▶ Set exercise
Render the entries from the line containing "Image resolution: width=794" up to and including the line containing "click(1131, 27)" as a Markdown table with the columns Row and Line. Number each line in Row, and leave out any blank lines.

▶ Given records
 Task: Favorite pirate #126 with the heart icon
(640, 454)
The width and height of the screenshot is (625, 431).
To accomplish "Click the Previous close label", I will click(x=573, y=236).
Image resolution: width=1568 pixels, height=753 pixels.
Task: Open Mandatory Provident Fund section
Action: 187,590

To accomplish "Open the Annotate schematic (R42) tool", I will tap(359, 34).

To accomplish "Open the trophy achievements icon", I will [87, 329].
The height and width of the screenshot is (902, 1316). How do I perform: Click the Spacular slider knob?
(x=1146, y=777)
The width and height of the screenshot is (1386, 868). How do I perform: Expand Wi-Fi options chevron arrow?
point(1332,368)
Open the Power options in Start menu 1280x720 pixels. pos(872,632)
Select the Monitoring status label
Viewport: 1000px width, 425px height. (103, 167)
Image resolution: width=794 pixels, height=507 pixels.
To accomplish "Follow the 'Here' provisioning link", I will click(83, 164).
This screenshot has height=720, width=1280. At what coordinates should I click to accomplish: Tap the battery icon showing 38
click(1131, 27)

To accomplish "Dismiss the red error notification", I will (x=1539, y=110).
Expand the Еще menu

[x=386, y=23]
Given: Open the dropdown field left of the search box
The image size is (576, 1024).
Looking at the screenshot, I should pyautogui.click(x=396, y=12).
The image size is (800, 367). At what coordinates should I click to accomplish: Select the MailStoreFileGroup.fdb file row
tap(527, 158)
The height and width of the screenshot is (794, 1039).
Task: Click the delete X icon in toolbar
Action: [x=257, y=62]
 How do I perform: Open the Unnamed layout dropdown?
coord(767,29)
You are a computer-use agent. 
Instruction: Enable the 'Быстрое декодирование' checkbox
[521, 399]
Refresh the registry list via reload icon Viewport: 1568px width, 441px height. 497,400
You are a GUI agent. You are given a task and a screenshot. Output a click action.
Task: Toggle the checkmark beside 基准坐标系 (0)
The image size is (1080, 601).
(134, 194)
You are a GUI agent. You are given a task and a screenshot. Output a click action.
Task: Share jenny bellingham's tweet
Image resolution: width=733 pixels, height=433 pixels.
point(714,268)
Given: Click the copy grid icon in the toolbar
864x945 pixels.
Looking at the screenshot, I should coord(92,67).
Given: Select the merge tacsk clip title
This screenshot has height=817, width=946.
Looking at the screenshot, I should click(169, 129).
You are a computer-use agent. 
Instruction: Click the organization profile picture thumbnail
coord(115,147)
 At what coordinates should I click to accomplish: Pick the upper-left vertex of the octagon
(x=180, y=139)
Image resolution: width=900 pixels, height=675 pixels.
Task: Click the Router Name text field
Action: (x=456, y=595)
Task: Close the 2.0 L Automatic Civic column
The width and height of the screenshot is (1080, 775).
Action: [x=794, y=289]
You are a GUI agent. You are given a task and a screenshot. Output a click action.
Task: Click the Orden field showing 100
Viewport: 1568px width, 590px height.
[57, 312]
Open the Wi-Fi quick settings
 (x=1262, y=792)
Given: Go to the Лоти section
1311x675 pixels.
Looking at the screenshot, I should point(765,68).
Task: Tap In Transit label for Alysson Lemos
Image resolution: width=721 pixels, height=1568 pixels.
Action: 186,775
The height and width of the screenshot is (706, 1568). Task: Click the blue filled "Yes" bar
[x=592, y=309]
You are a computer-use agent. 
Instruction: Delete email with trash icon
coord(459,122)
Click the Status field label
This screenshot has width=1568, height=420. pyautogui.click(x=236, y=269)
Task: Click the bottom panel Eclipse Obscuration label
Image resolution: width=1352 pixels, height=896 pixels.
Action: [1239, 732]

▶ Task response
| Row | Line |
|---|---|
| 1 | Image resolution: width=794 pixels, height=507 pixels. |
| 2 | To accomplish "Follow the 'Here' provisioning link", I will click(83, 164). |
| 3 | This screenshot has height=720, width=1280. At what coordinates should I click to accomplish: Tap the battery icon showing 38 |
| 4 | click(1131, 27) |